(Exercise instructions): Using the records below, return exactly the lines from the one containing "You are a computer-use" through the last, and omit pictures.

====== Data section

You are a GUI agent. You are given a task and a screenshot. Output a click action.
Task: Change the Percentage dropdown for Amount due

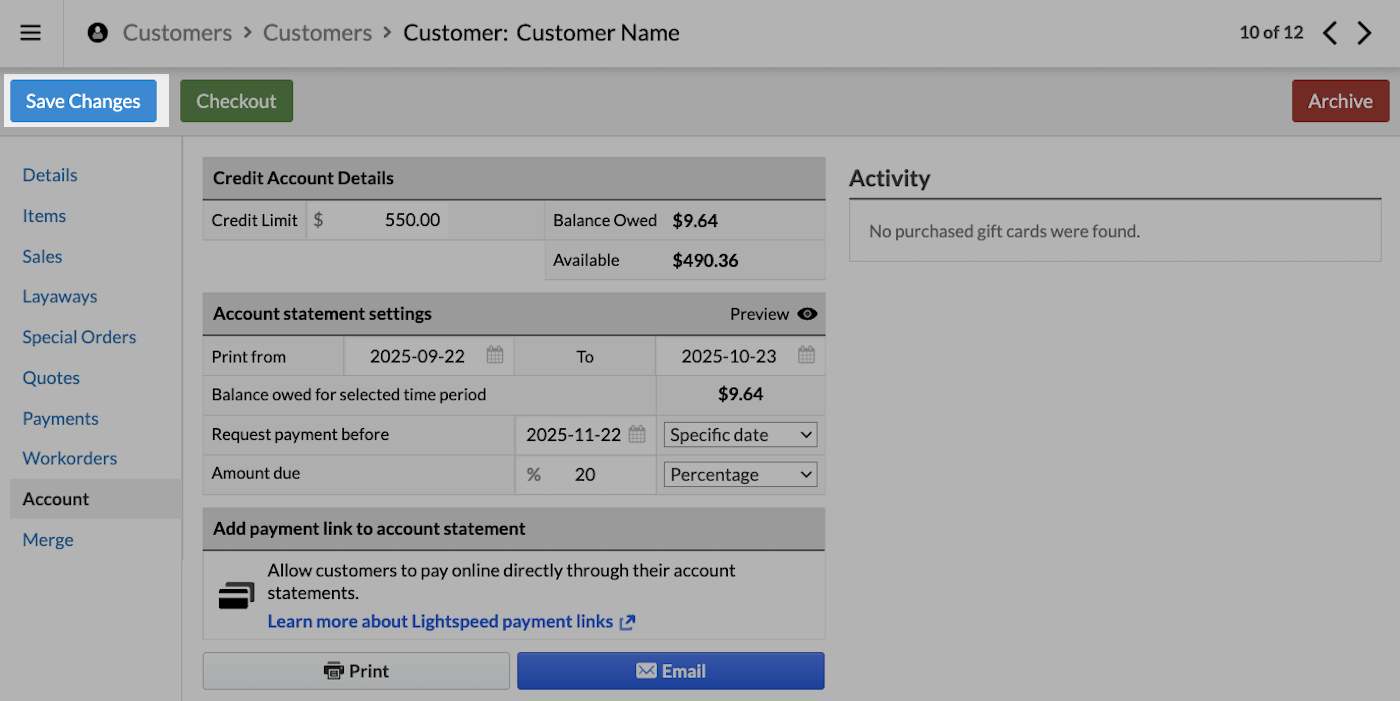740,473
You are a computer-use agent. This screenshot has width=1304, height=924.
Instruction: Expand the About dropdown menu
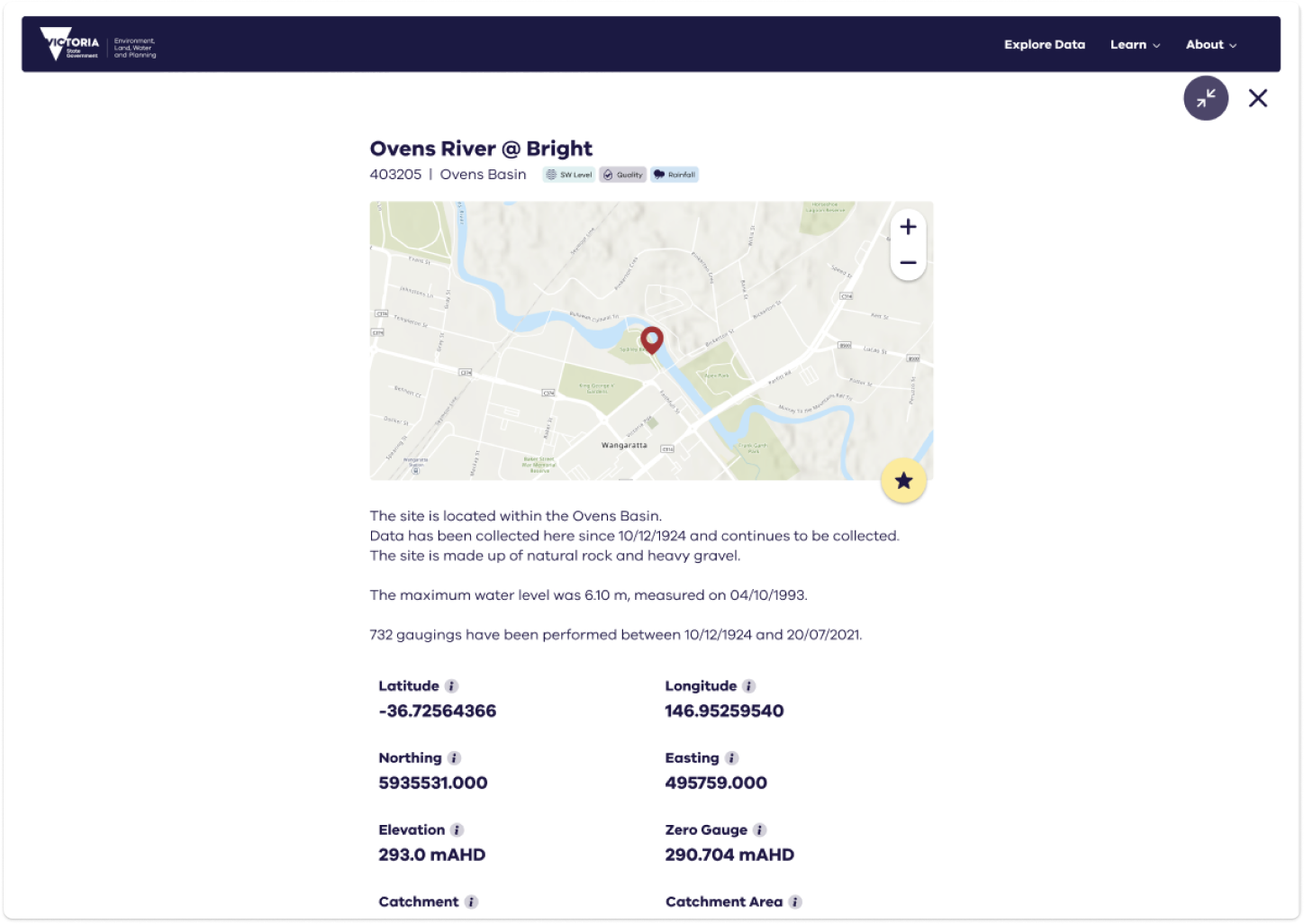pyautogui.click(x=1210, y=45)
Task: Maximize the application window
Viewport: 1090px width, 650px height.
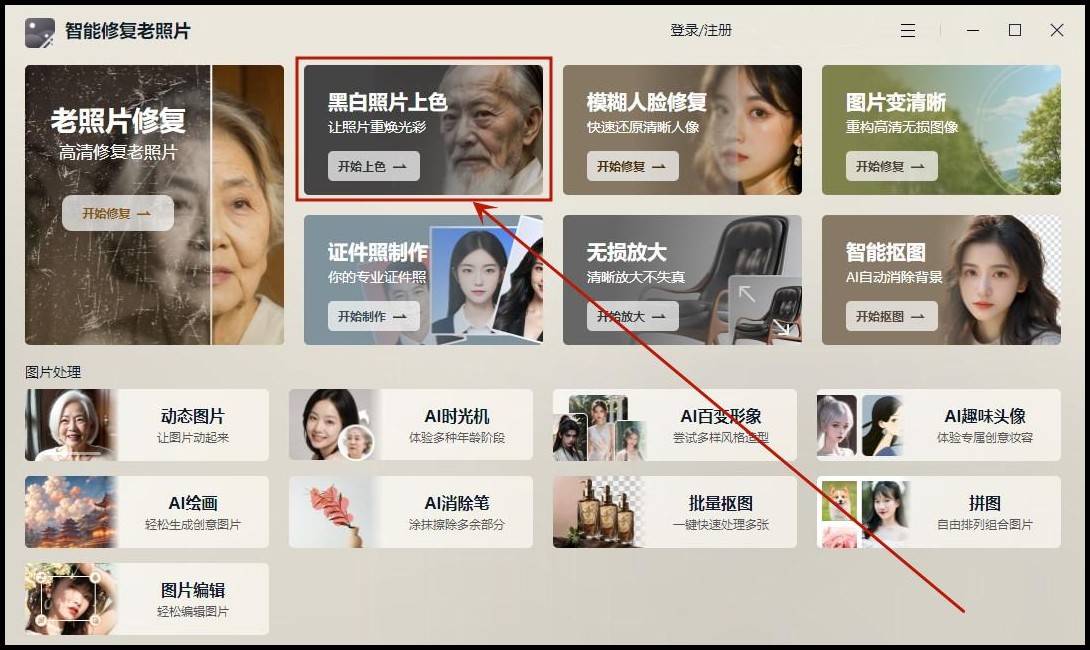Action: pos(1015,31)
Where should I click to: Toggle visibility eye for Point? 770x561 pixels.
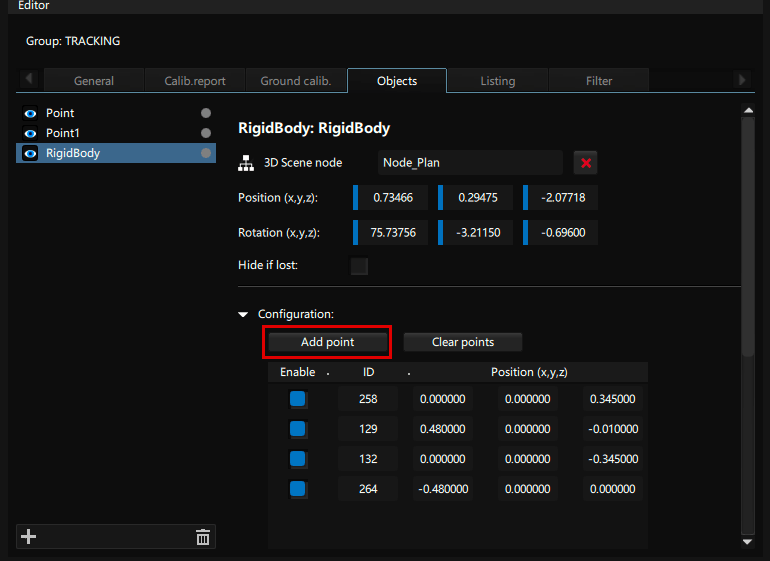tap(30, 113)
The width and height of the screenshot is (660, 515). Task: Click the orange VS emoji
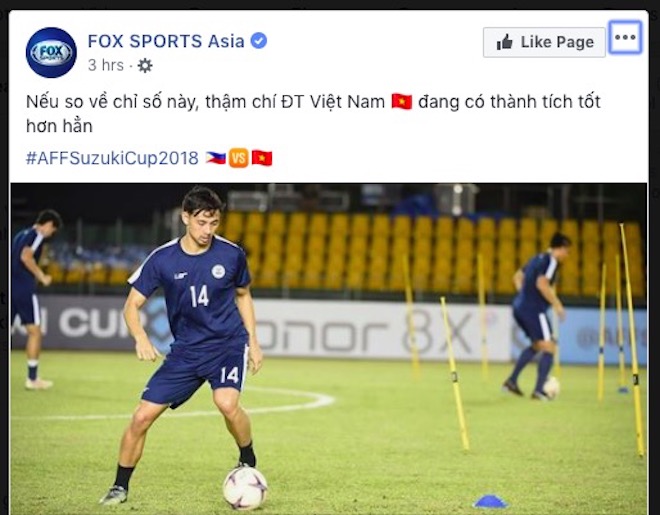(x=239, y=158)
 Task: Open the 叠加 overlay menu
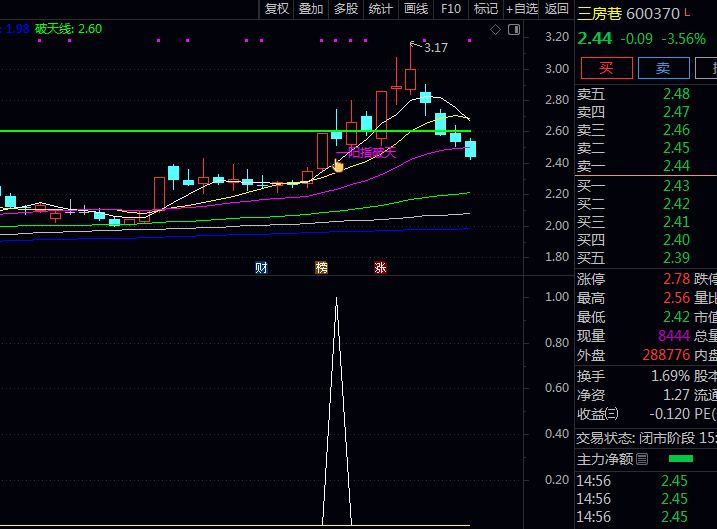(x=311, y=9)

============

(Completed task):
You are a computer-use agent. This screenshot has width=1304, height=924.
Instruction: Expand the About dropdown menu
pyautogui.click(x=1210, y=45)
Task: Maximize the application window
Viewport: 1090px width, 650px height.
Action: pos(1015,31)
Where should I click to: Toggle visibility eye for Point? 770x561 pixels.
tap(30, 113)
The width and height of the screenshot is (660, 515). Task: Click the orange VS emoji
(x=239, y=158)
 Task: Open the 叠加 overlay menu
(x=311, y=9)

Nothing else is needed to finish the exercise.